The best thing I did in 2016 was go to my childhood best friend’s lake house in Alabama over 4th of July weekend. There is not really all that much to do in the small town two hours south of Birmingham where the lake house is, except for revert to a life of pure, unadulterated, blissful dirtbagdom. “Dirtbag” is here defined as the state of being your most relaxed, comfortable self, away from the disciplinary structure of your normal life and the scrutiny of anyone. It is the highest ideal of friendship, to be able to be co-dirtbag with them, to be able to sprawl on the couch in unflattering, ungainly positions together while marathoning House Hunters in pajama pants that have Dorito crumbs on them. It is the blessed time when you are easy on yourself. The time I spent on the land, I was generally wearing a massively oversized Bud Light tank top with American flag shorts, and the time I spent on the lake was mostly floating on a giant doughnut-shaped inner tube drinking a dirtbag shandy (recipe: a can of cheap beer doctored with with several squirts of lemon extract). It was the American dream.
Somewhere in this reverie, I ended up with a lot of dirtbag party leftovers and some friends to feed breakfast to. As a newly minted breakfast journalist, the pressure was on. I mean, if I didn’t whip together something, then I’m sure we would have just gotten drive-thru or something, but (in a Matthew McConaughey voice) my reputation was at stake, man. And so, I texted my new colleague Kat Kinsman about how to assemble a breakfast casserole from the following ingredients: stale Bud Light, eggs, bread, cheese, Jimmy Dean sausage, assorted tater tots, and a bag of Doritos.
In my closest approximation of memory, after text message consultation with Kat, that genius of party leftovers, I made a casserole that was something like this: Line bottom of pan with a few slices of bread soaked in Bud Light. On top of that, scatter a layer of Jimmy Dean sausage, then tater tots. Do you have leftover bagel bites? That’s cool, throw them in. Whip up some eggs (Four? Six? I don’t live your life) with a little milk and pour that all over the whole concoction. Some cheese was involved somehow? I think either between the sausage and the tots or on top of everything? And finally, crush up some Doritos, or take a scoop of the Doritos shake from the bottom of the bag, and sprinkle it on top of the whole thing. Bake at 350 for like, 40 minutes depending on your oven. Just check on it and make sure the egg is setting and the cheese is melting and all that jazz. And then behold: Dirtbag Lakehouse Breakfast Casserole. It’s delicious. I swear.

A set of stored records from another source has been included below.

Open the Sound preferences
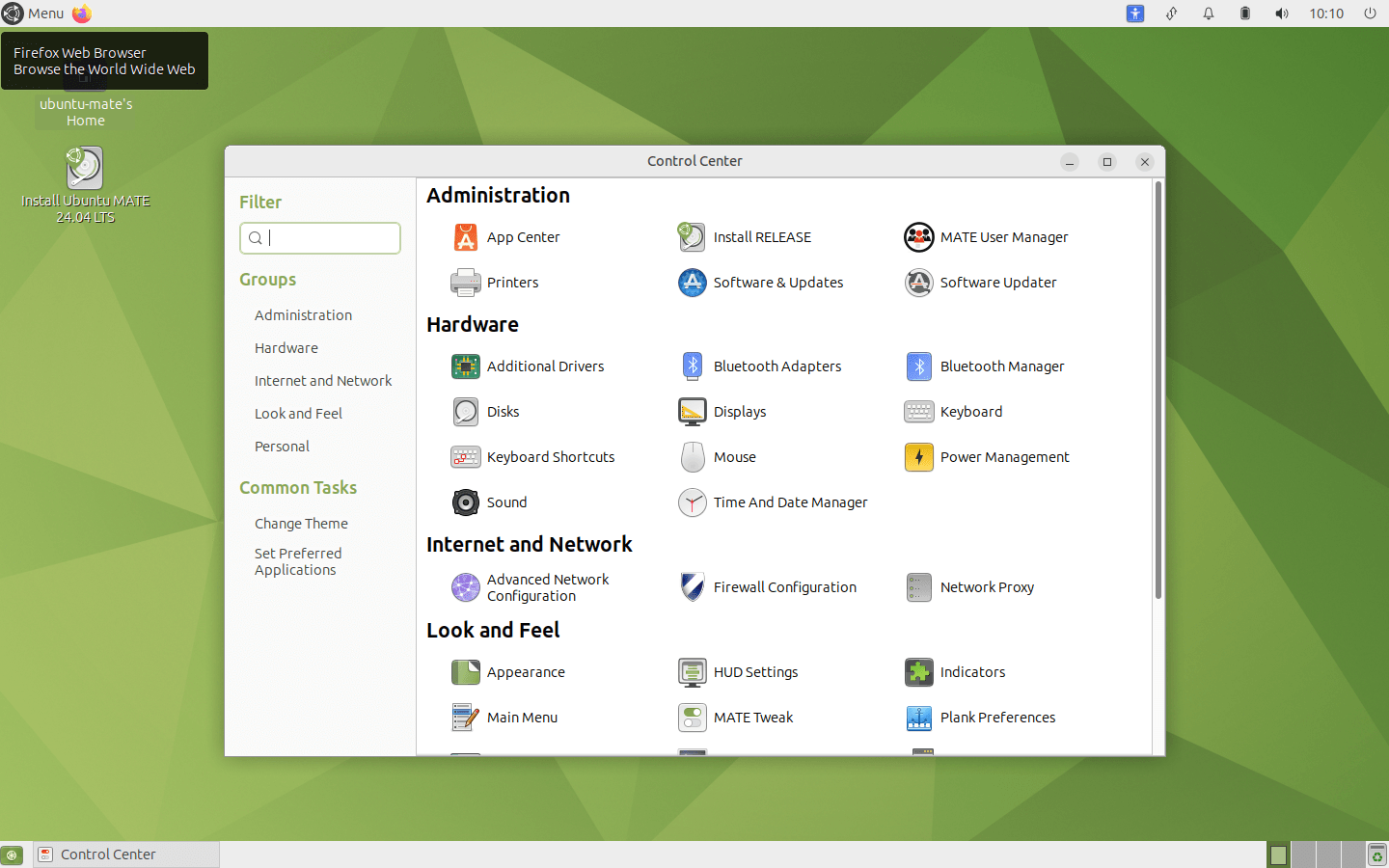The width and height of the screenshot is (1389, 868). [x=505, y=502]
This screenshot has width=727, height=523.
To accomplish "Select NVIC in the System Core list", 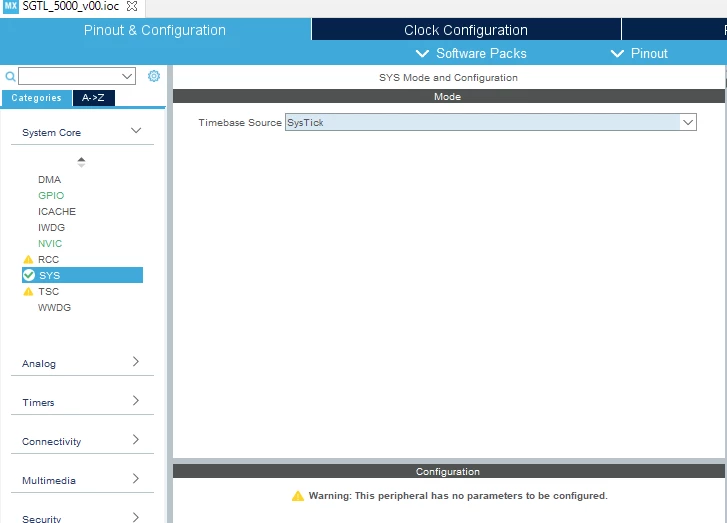I will tap(50, 244).
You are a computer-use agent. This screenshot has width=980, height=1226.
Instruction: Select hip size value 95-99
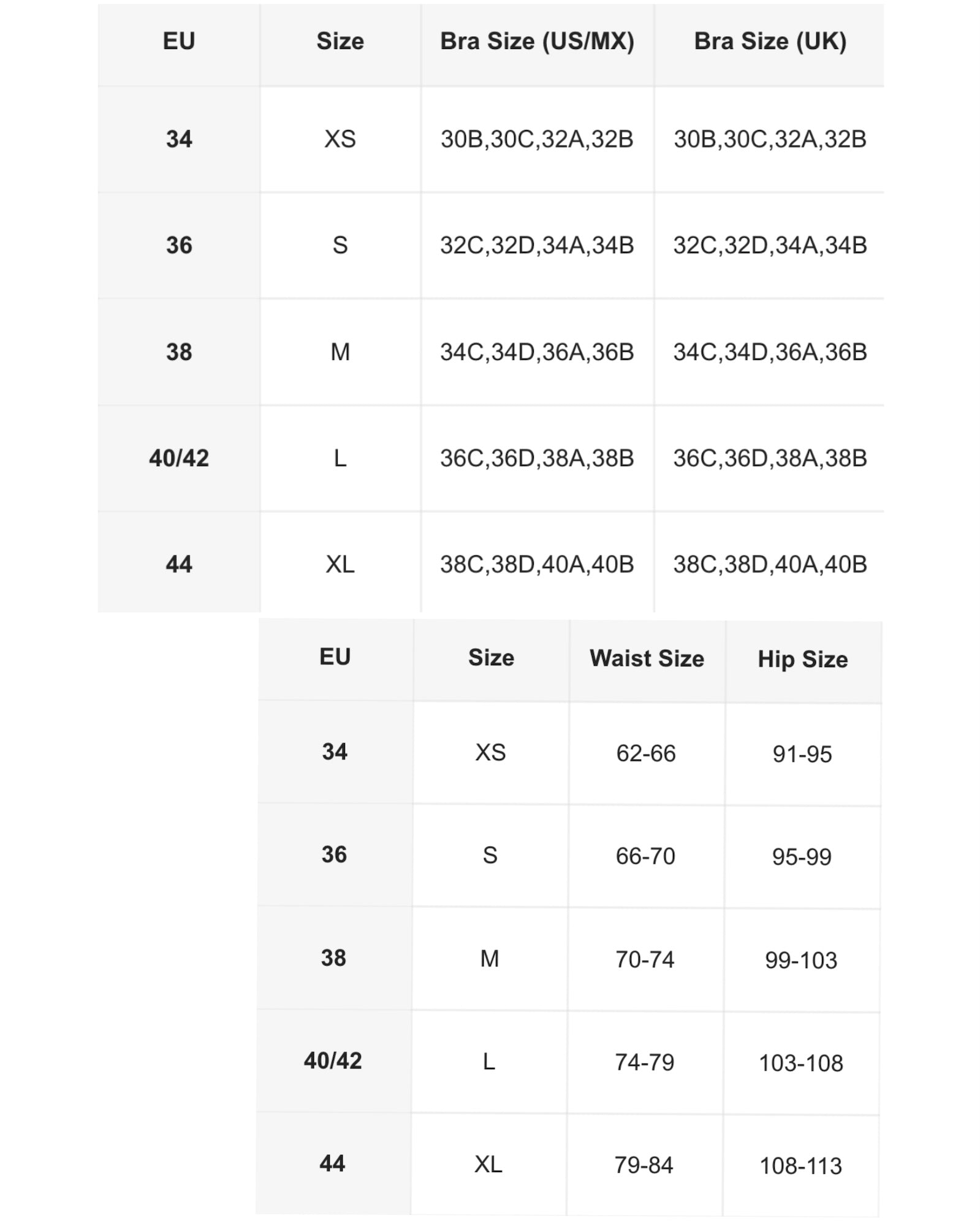(802, 857)
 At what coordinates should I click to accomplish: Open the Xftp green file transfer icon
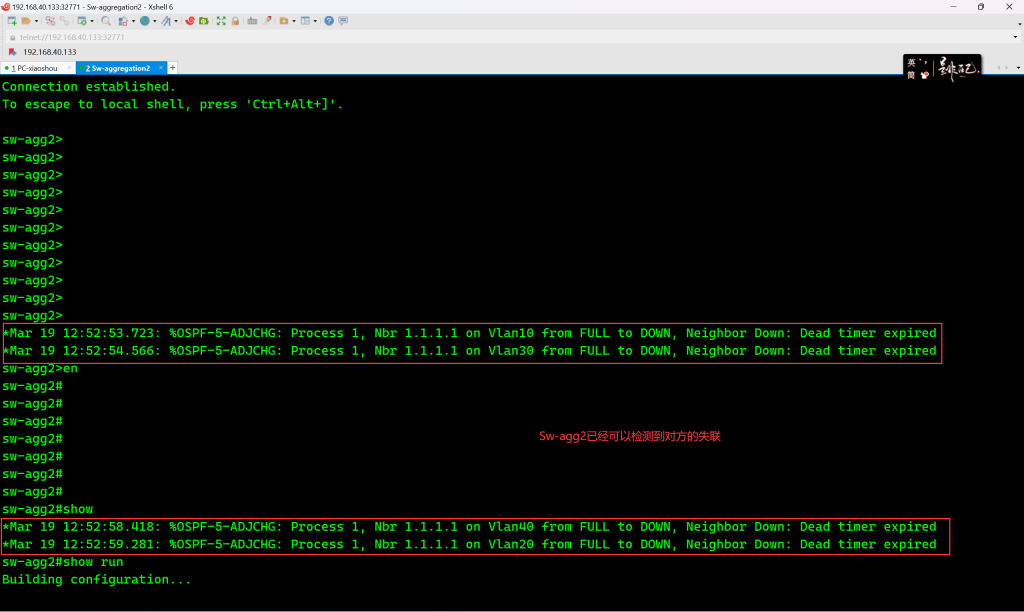coord(204,20)
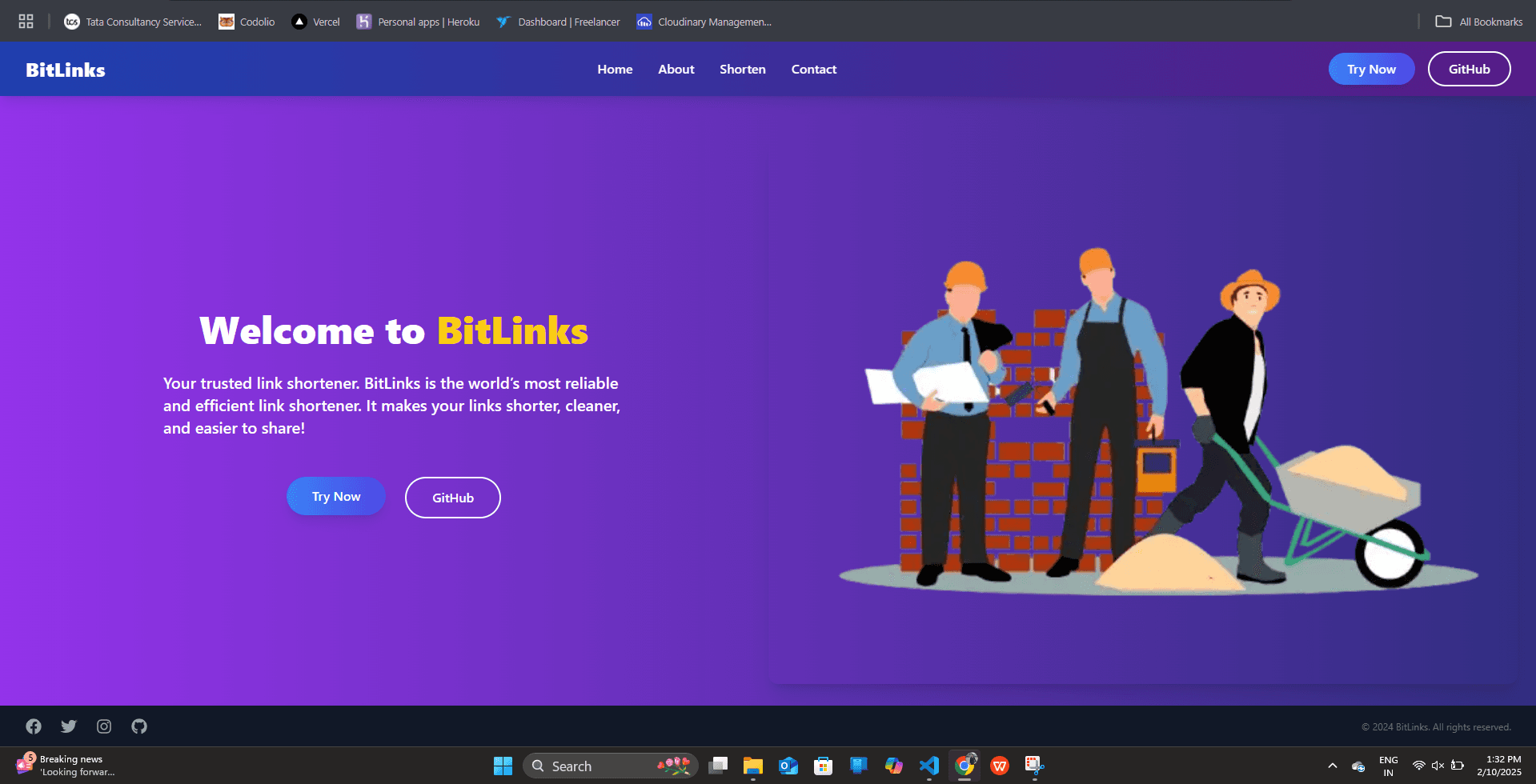Click the Try Now hero button
Screen dimensions: 1536x784
[335, 496]
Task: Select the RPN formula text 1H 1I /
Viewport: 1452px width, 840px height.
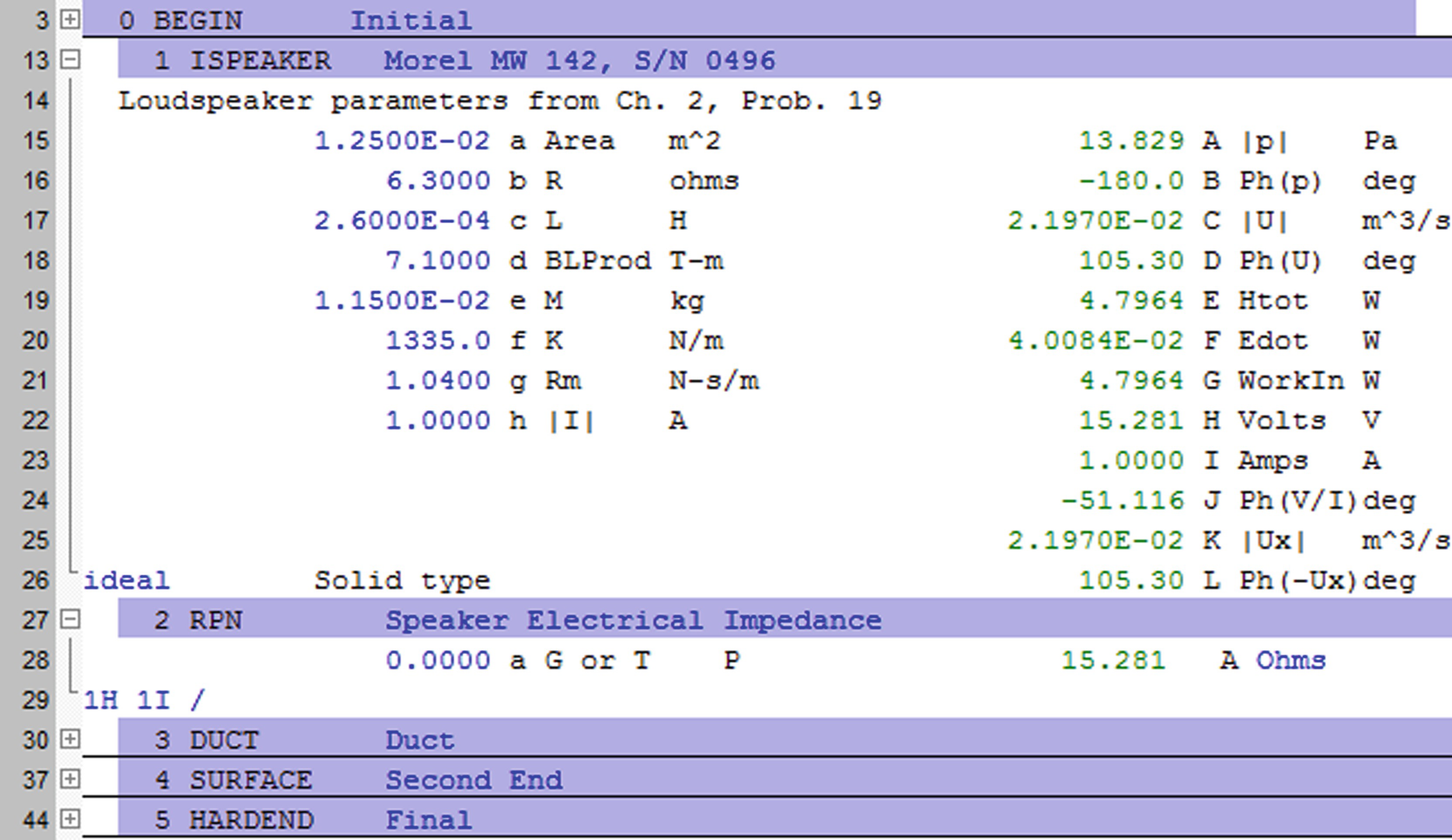Action: tap(144, 700)

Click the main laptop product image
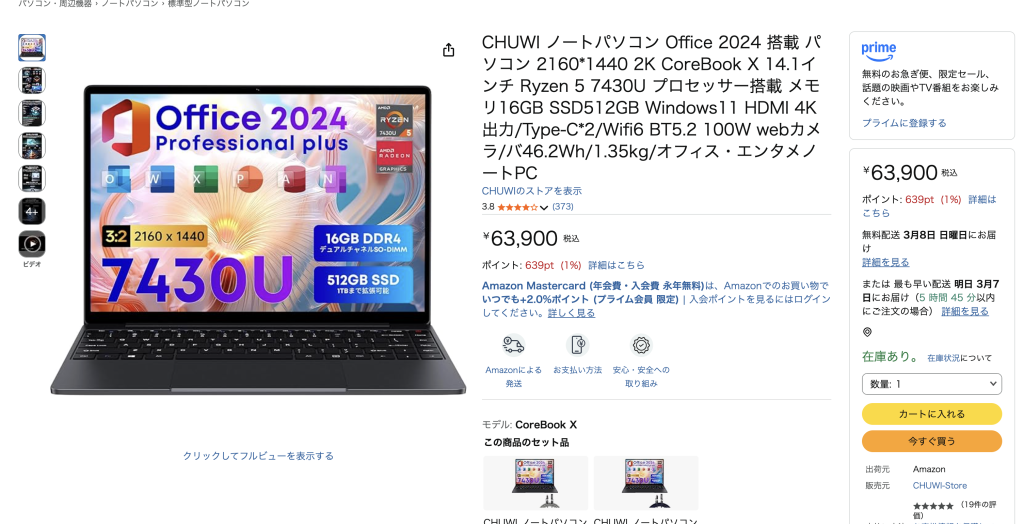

But because Kat knows things about actual recipes and has wizard-like qualities that allow her to transform Mountain Dew into jelly and a pig’s head into dreams, probably she should actually give you the recipe. It is, from the bottom of our hearts, the best gift we could give to you this holiday season.
Dirtbag Lakehouse Breakfast Casserole
- Yields: Whatever you need, man
- Cook Time: 45 minutes
Preheat the oven to 350 F. Find a casserole pan. It doesn’t have to be a nice one or have blue flowers on it unless you are the Queen of Fancyland or something. Foil will do. If you have butter or cooking spray, grease that baby up.
Soak the tater tots (cooked, or at least thawed) or bread or bagels or whatever in beer in a bowl. No beer? Sad. Ginger ale will do or even a half-dead Coke. Just make sure it all gets a little soggy but not actually falling apart. Fish out the solids with a spoon (slotted if you’ve got one) and put them in the casserole pan. Season with salt and pepper, then sprinkle in the meat—could be sausage, bacon, ham, bologna, burger, Slim Jims—whatever’s on hand. Just make sure it’s cooked beforehand.
In a bowl (Maybe rinse out the beer bowl? Maybe leave the beer in there like a genius?), whip together some eggs and milk until they’re thoroughly incorporated, then pour it over the meat and carbs. This is what by law makes it a breakfast casserole. Dollop with salsa if you have some handy.
Got cheese? Great! Grate it (if it’s American cheese, slice it, and by the way, you rock) and scatter it lavishly over the top of the muck below. Then crush a crap-ton of chips and sprinkle them on top, pressing them in gently if needed.
Slide the whole thing into the oven and after 20 minutes, see how it’s going. Look for a nicely browned top, and a center that’s not too squishy. Check back every 10 minutes or so until it’s done.
You could serve this in squares or just hand out forks and have some hot sauce nearby. As Margaret said, I don’t live your life.